Dihydroartemisinin-piperaquine submitted to EMEA for regulatory approval

Landmark event and the culmination of several years’ productive collaboration between sigma-tau and Medicines for Malaria Venture

06 Jul 2009

Dihydroartemisinin-piperaquine, one of MMV’s late-stage projects, has been submitted to the EMEA on 2 July 2009 for regulatory approval. DHA-Piperaquine was developed over four years in partnership with sigma-tau Industrie Farmaceutiche Riunite in Rome, Italy. DHA-Piperaquine is highly effective against P. falciparum malaria in adults and children, has a simple dosing regimen (only 3 administrations over 3 days) and has been shown to offer greater protection against new infections than other ACTs, for at least 2 months after treatment. The regulatory dossier comprises data from large clinical trials that involved over 2,700 patients in Africa and Asia of whom 1,600 were children under 5. The studies were designed to compare the safety and efficacy of the combination of DHA-Piperaquine to the ACTs artemether/lumefantrine (in Africa) and artesunate+mefloquine (in Asia).

This new ACT is the first product of a collaboration between sigma-tau and Medicines for Malaria Venture (MMV). Developed to high international standards, DHA-Piperaquine meets WHO clinical treatment recommendations, as it combines two active antimalarial ingredients in a single tablet: the highly potent artemisinin-derivative (dihydroartemisinin) with a second antimalarial (piperaquine) which protects the first one against the emergence of resistance.

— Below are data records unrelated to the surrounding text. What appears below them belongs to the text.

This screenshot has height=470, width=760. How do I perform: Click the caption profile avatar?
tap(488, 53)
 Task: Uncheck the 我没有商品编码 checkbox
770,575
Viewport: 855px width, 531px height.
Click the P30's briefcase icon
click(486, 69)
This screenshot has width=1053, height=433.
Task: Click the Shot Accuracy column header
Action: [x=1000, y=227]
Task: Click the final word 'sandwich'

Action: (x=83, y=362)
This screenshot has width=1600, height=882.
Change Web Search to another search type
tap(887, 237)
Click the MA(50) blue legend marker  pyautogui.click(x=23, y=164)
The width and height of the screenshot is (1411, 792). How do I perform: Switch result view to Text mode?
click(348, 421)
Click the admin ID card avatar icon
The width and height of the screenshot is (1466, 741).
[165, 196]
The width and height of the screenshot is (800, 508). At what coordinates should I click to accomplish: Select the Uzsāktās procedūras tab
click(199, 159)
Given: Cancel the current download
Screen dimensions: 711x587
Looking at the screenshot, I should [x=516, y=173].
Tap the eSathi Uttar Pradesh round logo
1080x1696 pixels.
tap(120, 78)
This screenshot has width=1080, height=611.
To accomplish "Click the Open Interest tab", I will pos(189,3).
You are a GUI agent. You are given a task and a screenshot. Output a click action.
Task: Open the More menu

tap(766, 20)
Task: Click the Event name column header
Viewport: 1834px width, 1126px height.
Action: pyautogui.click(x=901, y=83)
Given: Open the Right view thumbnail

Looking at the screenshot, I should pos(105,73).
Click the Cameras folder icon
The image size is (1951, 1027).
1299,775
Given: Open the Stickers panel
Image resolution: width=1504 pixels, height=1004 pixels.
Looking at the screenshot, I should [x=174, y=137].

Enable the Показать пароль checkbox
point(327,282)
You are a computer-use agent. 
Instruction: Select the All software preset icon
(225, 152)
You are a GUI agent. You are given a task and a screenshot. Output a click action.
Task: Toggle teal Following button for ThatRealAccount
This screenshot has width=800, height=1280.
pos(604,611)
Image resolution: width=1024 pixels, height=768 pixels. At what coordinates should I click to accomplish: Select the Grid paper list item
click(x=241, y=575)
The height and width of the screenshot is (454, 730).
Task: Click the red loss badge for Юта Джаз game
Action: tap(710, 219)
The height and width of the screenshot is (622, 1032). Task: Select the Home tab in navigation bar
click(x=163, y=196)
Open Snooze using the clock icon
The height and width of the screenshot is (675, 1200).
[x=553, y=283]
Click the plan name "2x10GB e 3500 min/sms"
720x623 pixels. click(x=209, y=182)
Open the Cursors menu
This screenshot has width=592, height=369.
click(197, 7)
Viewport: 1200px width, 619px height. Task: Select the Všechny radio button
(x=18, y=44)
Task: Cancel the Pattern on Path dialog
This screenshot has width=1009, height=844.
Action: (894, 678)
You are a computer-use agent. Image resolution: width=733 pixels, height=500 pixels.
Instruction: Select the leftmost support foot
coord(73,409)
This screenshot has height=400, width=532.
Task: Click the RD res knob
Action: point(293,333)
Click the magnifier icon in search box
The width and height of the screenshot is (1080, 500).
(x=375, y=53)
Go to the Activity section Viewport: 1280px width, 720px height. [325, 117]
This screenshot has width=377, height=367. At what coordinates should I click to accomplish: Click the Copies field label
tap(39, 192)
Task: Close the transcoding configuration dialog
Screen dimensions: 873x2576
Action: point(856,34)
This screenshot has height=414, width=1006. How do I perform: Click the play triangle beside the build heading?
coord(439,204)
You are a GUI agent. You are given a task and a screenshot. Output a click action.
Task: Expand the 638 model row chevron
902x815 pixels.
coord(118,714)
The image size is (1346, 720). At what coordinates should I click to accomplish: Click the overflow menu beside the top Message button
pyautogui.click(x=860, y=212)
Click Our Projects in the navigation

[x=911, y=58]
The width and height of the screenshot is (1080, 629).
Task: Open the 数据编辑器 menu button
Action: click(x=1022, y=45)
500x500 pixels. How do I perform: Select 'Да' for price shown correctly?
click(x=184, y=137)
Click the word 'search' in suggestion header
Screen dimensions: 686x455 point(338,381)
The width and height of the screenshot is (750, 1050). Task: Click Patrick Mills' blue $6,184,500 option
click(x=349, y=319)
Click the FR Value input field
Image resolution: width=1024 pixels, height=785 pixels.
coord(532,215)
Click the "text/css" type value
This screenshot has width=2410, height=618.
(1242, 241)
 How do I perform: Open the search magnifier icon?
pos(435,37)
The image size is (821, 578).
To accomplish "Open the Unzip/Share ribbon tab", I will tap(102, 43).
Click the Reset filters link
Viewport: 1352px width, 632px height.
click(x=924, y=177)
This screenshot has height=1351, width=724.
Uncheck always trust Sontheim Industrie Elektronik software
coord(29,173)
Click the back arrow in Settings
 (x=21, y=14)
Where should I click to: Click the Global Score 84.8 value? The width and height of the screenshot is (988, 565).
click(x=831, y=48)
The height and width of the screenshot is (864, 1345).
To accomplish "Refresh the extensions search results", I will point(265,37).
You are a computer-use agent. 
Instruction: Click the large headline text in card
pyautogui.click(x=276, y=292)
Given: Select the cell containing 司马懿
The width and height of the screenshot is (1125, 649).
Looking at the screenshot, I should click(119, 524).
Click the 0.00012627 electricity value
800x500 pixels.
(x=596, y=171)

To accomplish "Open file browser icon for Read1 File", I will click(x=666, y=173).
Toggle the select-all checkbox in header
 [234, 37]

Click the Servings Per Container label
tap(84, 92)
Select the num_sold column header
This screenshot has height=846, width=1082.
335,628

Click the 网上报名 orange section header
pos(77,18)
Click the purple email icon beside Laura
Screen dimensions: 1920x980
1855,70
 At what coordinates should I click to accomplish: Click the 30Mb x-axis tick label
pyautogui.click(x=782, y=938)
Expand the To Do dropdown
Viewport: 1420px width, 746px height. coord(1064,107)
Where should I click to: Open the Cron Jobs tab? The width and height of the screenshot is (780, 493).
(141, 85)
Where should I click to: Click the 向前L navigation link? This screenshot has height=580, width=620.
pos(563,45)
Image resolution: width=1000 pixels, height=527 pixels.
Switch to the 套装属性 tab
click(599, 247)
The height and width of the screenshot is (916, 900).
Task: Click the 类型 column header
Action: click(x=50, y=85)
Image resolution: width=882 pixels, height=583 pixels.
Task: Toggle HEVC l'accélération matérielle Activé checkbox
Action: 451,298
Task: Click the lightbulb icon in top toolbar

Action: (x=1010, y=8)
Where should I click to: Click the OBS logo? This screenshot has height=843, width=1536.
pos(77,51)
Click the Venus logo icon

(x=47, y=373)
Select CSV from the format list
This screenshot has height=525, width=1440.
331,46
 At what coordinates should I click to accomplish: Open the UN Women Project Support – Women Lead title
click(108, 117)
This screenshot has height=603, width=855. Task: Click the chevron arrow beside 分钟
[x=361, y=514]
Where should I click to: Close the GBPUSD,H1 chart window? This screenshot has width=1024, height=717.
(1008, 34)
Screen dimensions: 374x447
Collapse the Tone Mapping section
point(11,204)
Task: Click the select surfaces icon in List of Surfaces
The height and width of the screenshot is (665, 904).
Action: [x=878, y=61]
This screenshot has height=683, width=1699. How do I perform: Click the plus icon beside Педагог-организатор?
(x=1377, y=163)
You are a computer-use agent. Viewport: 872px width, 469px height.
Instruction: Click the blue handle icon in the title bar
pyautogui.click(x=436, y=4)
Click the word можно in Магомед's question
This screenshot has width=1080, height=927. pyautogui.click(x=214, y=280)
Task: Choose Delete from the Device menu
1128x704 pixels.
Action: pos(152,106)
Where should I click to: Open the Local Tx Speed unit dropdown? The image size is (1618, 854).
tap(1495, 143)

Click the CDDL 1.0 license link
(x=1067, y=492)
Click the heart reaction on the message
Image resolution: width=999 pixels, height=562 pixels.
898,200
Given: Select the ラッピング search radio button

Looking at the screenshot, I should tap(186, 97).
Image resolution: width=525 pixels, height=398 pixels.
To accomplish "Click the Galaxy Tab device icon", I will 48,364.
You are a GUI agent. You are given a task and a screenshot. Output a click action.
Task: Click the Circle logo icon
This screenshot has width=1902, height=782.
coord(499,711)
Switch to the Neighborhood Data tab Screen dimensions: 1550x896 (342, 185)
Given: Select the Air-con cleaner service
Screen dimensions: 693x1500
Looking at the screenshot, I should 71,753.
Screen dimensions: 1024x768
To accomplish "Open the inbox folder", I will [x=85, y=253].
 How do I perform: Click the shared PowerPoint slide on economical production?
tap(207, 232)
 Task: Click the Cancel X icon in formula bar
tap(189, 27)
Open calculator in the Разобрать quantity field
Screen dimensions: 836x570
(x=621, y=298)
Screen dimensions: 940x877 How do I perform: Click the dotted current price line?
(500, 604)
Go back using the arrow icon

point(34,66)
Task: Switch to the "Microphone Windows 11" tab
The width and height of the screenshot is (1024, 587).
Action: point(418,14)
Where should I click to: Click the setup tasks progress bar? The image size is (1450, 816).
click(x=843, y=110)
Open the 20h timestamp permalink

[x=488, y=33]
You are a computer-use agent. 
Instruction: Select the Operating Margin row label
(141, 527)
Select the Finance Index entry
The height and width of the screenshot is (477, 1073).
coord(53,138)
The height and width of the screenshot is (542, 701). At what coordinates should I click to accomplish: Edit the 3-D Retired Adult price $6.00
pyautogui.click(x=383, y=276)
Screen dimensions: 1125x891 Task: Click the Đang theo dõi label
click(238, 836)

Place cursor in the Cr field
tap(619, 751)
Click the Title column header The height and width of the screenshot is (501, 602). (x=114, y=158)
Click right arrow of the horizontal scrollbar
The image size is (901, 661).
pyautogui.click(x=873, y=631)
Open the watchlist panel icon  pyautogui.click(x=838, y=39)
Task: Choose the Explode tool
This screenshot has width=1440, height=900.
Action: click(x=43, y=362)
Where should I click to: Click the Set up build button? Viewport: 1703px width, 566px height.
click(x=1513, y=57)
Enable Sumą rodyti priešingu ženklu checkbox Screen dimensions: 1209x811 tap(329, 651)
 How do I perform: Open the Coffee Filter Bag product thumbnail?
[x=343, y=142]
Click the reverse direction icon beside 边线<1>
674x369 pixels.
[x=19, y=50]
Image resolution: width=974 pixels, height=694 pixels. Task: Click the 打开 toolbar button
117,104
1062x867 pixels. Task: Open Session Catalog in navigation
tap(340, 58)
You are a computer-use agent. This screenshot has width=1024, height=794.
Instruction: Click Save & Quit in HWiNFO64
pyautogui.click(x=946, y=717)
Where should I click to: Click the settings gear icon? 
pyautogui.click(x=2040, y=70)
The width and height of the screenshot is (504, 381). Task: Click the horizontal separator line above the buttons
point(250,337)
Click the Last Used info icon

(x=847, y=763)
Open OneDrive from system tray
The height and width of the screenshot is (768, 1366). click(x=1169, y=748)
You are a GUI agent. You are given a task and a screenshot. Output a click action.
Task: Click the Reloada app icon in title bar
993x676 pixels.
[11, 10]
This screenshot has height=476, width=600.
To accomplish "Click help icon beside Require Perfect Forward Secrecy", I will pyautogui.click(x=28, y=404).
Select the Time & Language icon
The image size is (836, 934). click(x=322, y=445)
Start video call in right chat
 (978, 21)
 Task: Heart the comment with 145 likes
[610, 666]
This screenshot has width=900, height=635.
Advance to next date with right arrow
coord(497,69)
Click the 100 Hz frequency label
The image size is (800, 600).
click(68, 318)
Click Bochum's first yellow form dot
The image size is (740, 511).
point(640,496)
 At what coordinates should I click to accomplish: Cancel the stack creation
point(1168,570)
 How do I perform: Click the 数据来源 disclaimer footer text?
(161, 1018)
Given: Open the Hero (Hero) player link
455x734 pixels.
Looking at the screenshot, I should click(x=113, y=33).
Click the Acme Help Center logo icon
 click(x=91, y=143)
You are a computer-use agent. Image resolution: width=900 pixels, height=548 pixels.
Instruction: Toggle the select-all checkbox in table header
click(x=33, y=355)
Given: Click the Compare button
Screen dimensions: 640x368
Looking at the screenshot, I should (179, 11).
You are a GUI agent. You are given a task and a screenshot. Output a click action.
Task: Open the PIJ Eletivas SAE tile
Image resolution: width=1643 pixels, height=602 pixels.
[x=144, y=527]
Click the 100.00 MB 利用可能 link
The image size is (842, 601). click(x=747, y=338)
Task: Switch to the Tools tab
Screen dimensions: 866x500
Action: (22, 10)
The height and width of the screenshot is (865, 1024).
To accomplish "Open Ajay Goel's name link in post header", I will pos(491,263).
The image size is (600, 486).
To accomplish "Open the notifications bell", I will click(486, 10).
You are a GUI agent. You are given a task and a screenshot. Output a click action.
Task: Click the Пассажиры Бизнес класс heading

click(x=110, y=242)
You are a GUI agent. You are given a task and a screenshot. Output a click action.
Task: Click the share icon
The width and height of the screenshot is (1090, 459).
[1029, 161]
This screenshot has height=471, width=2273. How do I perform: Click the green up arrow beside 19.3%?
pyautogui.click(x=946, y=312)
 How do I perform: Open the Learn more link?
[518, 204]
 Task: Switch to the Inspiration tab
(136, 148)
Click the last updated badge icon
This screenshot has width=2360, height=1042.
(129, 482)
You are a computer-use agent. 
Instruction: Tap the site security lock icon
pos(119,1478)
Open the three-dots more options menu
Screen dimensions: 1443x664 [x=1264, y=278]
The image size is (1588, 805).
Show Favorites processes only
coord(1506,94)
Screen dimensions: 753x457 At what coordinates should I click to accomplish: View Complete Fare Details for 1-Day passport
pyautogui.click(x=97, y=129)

“The submission of DHA-Piperaquine to the EMEA is a landmark event and the culmination of several years’ productive collaboration between sigma-tau and Medicines for Malaria Venture," said Dr Chris Hentschel, President and CEO of Medicines for Malaria Venture. "Head-to-head studies carried out to internationally approved standards have shown that this ACT is at least as well tolerated and efficacious as two other well-known ACTs. Its addition to the therapeutic arsenal will give more choice to health policy makers and caregivers in malaria-endemic countries to choose the right medicine for their patients.”